-- THE TASK --
Needed from the data below: every line from the one with "[OPTIMA-le psychotherapeutische Behandlung" up to and including the one with "Cookie Einstellungen", repeated exactly and with nothing else.

[Stored entries]

▼

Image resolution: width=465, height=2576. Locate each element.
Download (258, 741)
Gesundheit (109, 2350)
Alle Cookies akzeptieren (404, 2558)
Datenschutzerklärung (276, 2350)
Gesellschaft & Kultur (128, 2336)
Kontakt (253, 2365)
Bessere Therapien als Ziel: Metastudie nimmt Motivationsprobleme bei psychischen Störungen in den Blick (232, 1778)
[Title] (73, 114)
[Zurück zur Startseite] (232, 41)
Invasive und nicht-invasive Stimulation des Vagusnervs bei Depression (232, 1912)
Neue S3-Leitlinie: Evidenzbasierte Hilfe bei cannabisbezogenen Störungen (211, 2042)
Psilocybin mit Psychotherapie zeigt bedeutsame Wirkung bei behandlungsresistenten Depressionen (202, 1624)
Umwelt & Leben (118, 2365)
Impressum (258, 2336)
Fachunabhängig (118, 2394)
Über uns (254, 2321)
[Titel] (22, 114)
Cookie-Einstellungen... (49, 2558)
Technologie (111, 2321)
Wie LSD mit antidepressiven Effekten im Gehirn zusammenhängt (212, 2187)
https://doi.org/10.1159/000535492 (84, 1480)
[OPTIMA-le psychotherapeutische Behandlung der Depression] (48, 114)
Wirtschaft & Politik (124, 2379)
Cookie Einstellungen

▲
▼

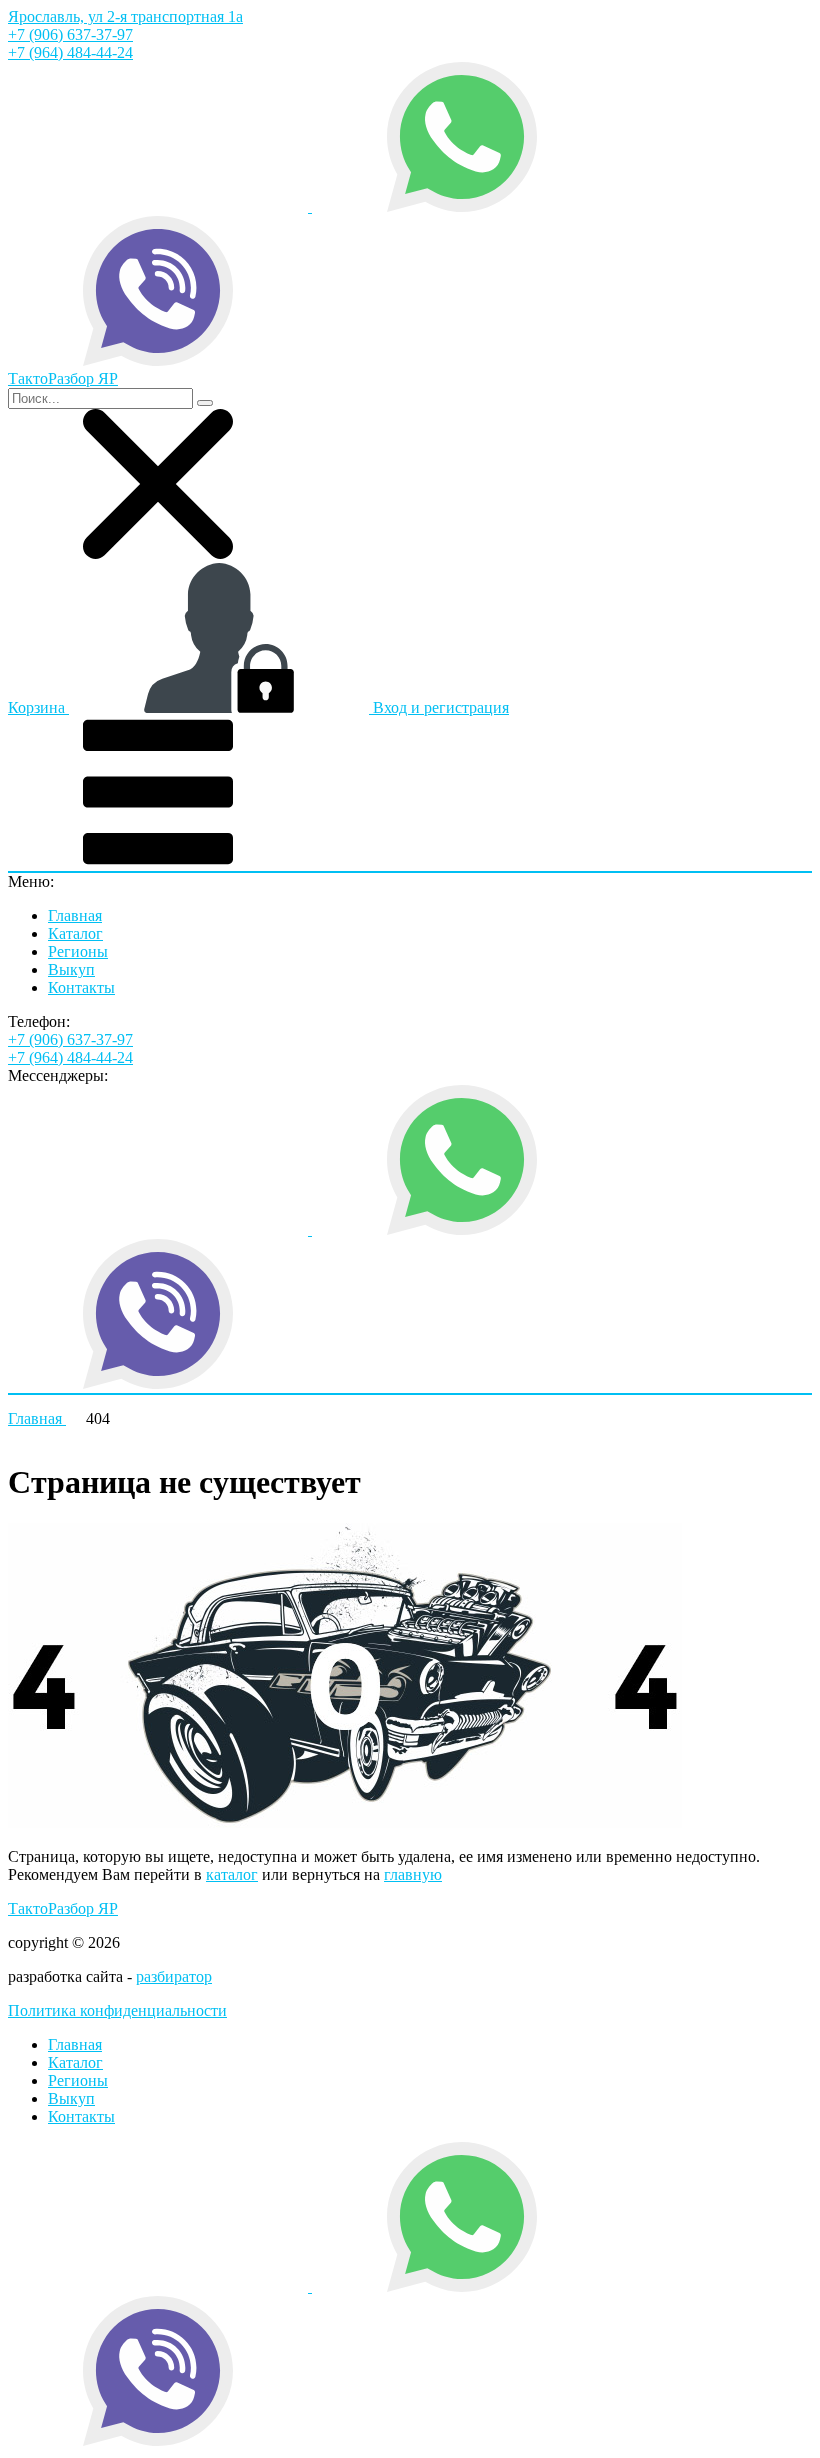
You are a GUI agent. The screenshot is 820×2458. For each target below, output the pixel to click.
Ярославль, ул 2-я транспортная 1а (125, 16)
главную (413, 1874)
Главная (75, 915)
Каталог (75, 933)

▲

-- OUTPUT FOR THIS EXERCISE --
[OPTIMA-le psychotherapeutische Behandlung der Depression] (48, 114)
Wirtschaft & Politik (124, 2379)
Cookie Einstellungen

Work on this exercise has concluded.